According to UK newspaper The Guardian, UK Prime Minister Keir Starmer has offered to reduce the headline rate of its digital services tax (DST), while continuing to apply the standard levy to companies from other nations.

The news outlet reported the UK currently raises around £800 million a year from DST, with big US players paying a 2 per cent levy on the UK revenue.

Starmer’s offer to reduce this comes as Trump’s administration is poised to set out fresh tariffs, in what has been dubbed by the White House as “liberation day”, igniting fears that the announcement will ignite a full-scale trade war.

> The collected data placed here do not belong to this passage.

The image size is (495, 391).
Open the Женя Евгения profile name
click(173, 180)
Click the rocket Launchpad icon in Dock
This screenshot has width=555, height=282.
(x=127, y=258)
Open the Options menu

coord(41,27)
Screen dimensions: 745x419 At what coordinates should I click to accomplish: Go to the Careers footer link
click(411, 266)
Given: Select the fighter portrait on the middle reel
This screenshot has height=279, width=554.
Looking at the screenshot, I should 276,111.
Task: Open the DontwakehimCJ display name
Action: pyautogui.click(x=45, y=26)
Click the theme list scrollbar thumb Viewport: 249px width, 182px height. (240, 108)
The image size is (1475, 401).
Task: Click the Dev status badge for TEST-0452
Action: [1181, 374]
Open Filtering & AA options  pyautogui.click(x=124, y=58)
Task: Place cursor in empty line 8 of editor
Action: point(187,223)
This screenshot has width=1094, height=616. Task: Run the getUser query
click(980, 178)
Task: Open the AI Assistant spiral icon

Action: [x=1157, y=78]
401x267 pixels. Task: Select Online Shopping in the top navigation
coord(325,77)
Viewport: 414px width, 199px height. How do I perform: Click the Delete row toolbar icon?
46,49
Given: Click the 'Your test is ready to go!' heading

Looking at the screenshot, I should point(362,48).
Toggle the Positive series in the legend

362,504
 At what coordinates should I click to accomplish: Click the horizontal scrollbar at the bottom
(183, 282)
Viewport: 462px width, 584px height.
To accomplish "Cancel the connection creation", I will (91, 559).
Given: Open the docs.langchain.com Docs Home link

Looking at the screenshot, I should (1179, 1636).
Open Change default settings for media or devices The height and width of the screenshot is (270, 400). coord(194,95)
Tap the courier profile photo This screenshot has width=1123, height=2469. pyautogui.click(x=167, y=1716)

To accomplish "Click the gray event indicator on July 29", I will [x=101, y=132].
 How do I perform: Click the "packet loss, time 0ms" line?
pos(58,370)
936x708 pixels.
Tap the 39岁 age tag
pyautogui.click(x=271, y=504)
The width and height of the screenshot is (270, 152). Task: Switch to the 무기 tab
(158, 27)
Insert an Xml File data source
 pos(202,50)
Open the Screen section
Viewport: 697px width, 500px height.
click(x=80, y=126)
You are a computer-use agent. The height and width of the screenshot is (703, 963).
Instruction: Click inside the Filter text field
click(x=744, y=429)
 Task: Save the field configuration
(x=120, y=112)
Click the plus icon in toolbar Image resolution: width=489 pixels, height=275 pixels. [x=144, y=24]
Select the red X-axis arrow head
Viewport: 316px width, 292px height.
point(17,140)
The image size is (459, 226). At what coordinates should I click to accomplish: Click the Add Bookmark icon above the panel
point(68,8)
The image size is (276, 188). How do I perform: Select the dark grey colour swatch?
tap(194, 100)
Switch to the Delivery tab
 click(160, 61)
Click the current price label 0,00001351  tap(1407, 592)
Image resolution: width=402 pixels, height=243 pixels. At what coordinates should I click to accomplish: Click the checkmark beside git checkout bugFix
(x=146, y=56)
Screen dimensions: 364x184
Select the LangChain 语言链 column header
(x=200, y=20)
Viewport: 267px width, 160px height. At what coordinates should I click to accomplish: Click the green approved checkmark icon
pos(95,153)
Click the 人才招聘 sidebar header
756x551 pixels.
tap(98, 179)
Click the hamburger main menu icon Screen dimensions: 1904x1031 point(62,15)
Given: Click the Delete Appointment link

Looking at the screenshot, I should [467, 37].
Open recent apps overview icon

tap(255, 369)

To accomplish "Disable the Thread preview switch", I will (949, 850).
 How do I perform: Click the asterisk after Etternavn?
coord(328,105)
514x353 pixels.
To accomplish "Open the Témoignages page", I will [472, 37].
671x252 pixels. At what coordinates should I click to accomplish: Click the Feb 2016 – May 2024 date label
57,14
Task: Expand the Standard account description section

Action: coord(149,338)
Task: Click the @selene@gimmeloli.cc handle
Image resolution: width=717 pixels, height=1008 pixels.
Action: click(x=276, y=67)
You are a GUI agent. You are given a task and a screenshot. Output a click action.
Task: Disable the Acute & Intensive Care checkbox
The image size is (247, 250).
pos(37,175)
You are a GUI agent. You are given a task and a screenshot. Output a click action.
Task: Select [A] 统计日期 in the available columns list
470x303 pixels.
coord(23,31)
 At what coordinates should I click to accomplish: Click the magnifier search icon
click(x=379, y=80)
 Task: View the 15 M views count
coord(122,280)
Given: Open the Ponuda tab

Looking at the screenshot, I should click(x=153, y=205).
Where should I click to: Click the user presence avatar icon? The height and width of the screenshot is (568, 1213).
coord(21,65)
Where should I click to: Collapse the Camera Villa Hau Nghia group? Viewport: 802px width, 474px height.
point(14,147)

Countries that are impacted are likely to hit back with their own tariffs, and while Starmer has not made such a threat, he has stated that all options are “on the table”.

Form of tax
Technology taxation and antitrust fines against the likes of Apple, Google and Microsoft have been on the President’s agenda since he took office for a second time.

Speaking at this year’s World Economic Forum in Davos, Trump took aim at European Union (EU) regulators for ongoing EU cases against US technology companies, branding fines resulting from them as “a form of taxation”.

Trump has lobbied against digital taxation across the world and issued an executive order in February, vowing to “defend American companies and innovators from overseas extortion and unfair fines and penalties”.